In a way, James Toback is as daunting a figure in the film world as the subject of his documentary Tyson is in the ring. Tales have proliferated for three decades of his epic, sometimes feckless, womanizing, drug taking, drinking, and gambling.
VIDEO: Peter Keough interviews James Toback on Tyson
As far as that last goes, however, he's done his most reckless gambling on the screen. Beginning with his strange, critically acclaimed debut, Fingers (1978), he's repeatedly shot the moon in features that have sometimes hit the jackpot of genius — my favorite being his harrowing, hilarious Two Girls and a Guy (1997) — and sometimes crapped out completely, like the ludicrously pretentious, aptly titled Exposed (1983).

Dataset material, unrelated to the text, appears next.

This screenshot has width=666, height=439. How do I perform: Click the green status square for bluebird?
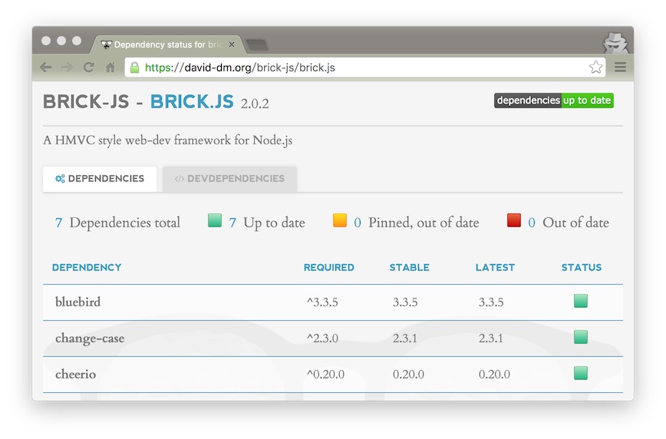(581, 301)
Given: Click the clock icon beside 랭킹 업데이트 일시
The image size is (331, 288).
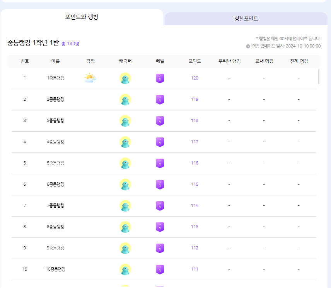Looking at the screenshot, I should (x=248, y=46).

When it comes to self-indulgence and pathological behavior, however, Toback meets his match in Mike Tyson, the notorious heavyweight champion and his friend of 23 years. This is the second time Toback has filmed Tyson; the first was in Black and White (1999), when Robert Downey Jr. played a gay man hitting on Tyson, who was playing himself. Nobody told Tyson it was an act. The result is worth watching.
As it happens, I discussed this and Tyson with Toback at the Liberty Hotel, which used to be the Charles Street Jail.
You know this used to be a jail, right?
I do know that, and I have to say you don't know anyone more paranoid about prison than I am. Particularly after seeing Tyson talk about prison, which I think is among the side benefits of this movie, because it's a cautionary tale about spending a single day in prison. Because you think, "If Mike Tyson had that reaction to being in prison, how would I fare?"
Downey, meanwhile, was just out of rehab when you cast the two of them inBlack and White in that infamous scene.
Yes. Right. One out of rehab, the other out of jail.
You're kind of playing with fire when you do that sort of thing.
I like to. You know, I think particularly in a movie, you get some interesting effects when you have people when they're sane but have just been through an ordeal. And I think that that's what I was trying to do, and I've said about Downey that I don't know that he could ever do the kind of work he did in Two Girls and a Guy with the sort of smily fame and success that's coming to him now. I don't think it has ever served anyone well in terms of art or talent, although it's nice to have money and be famous and have everybody cater to you and say nice things.
This extremism is a common bond between you and Mike Tyson. When did you decide to pursue this movie?
I was shooting, not the famous scene [in Black and White] where Downey hits on Mike and then Mike smacks him and chokes him and slams him on the ground and then Brooke Shields hits on him and discombobulates him, but after that in the gym, when he's talking about being strip-searched and humiliated by prison guards to Power of Wu-Tang Clan, who was asking advice on whether to murder Allen Houston's character, who was about to rat on him and have him put in jail. And Mike says both "Yes, you should kill him" and "No, you shouldn't." He contradicts himself. And the way he talks meditatively and with a kind of Whitman-esque, paradoxical, double-direction inconsistency — I thought, "This Mike Tyson could be stretched into a very fascinating portrait." At the end of shooting that day, I said, "Why don't we do a whole movie of that sort?" Then he said, "Whenever you're ready, I'm ready."